Task: Copy out the lines below, from the line containing "Given: Select the" through the final line, word for word. Leave the pictures out of your answer.
═══ Records for this task ═══
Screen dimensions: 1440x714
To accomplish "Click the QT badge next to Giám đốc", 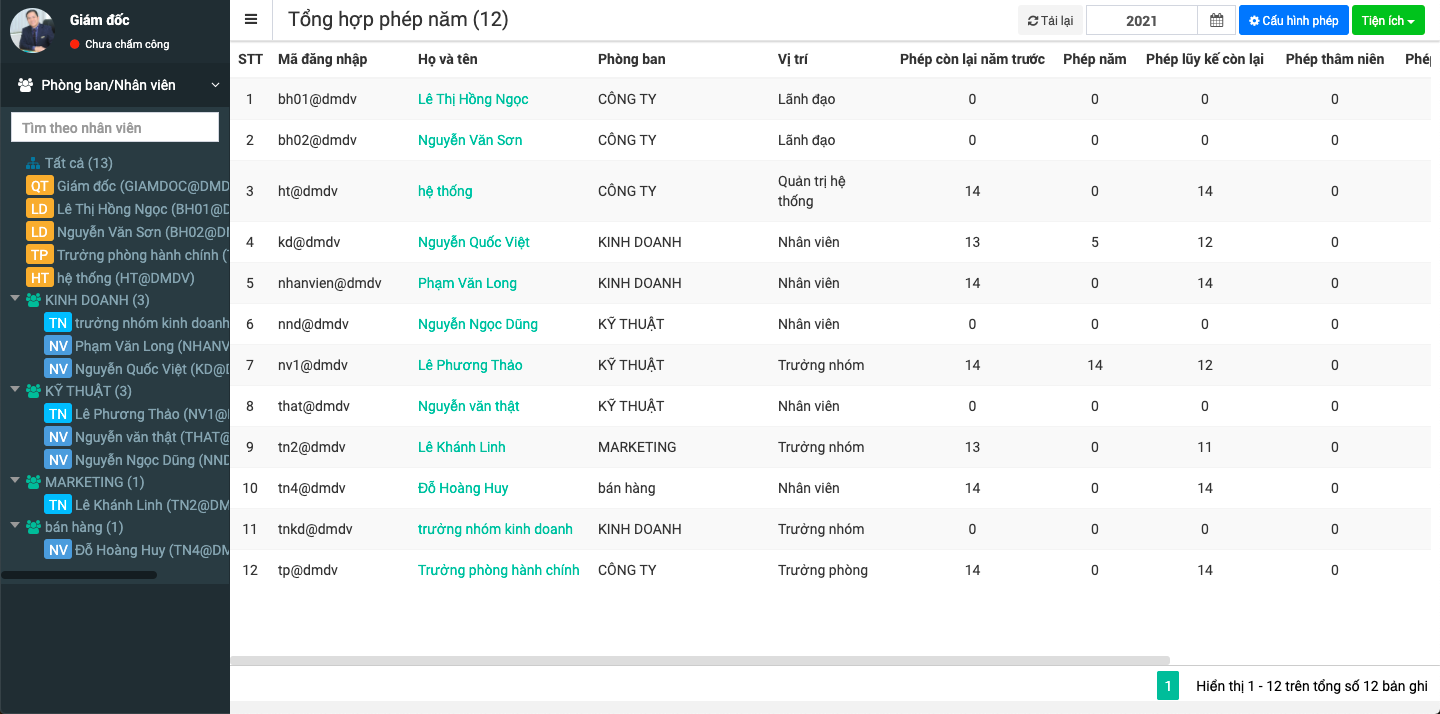I will [40, 186].
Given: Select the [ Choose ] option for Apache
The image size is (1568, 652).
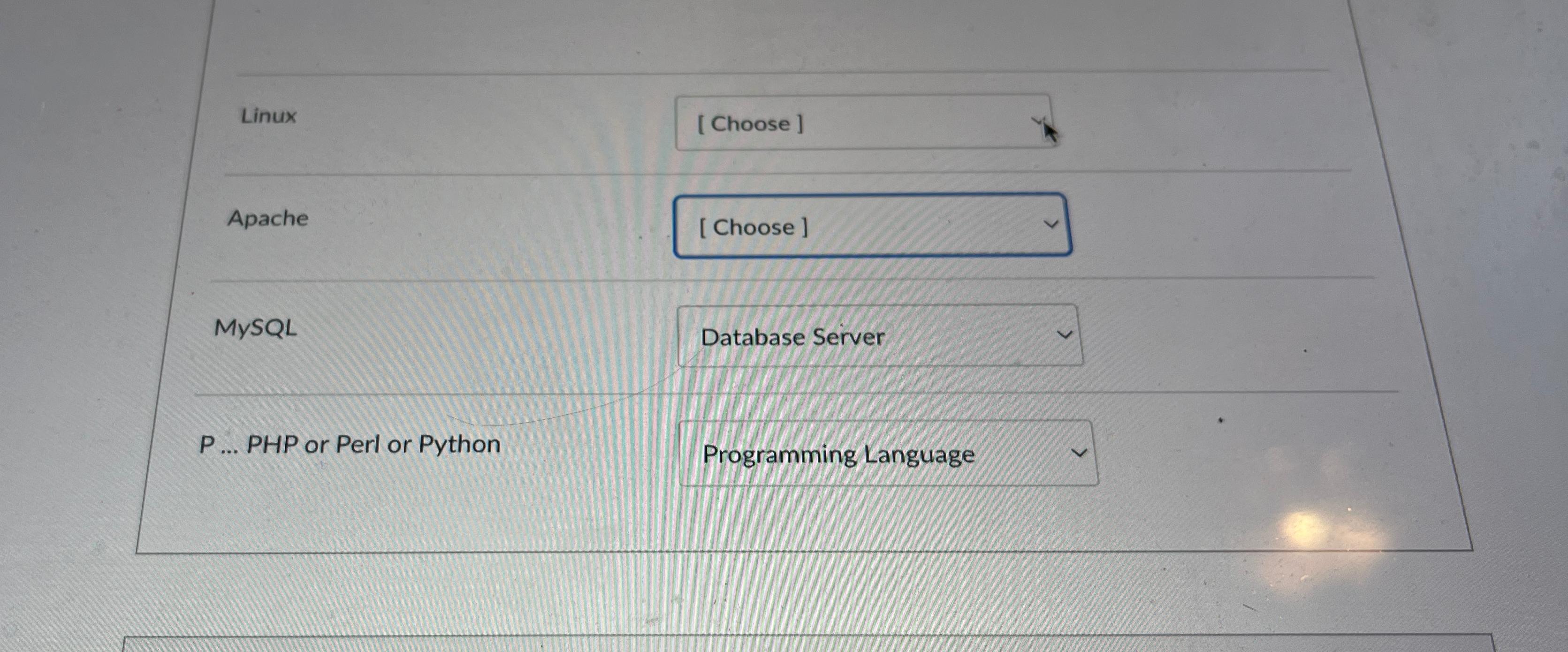Looking at the screenshot, I should (754, 227).
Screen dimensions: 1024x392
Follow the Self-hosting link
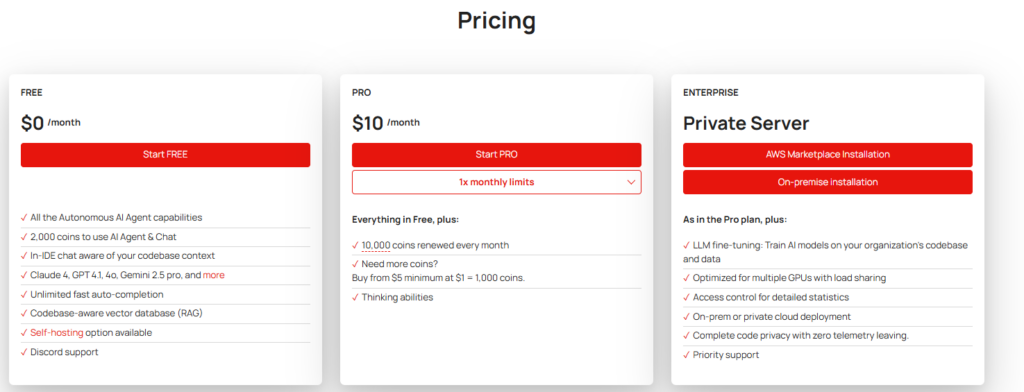point(57,333)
═══
Answer to this exercise:
Given: Select the [ Choose ] option for Apache
The image size is (1568, 652).
Looking at the screenshot, I should (754, 227).
Screen dimensions: 1024x392
Follow the Self-hosting link
point(57,333)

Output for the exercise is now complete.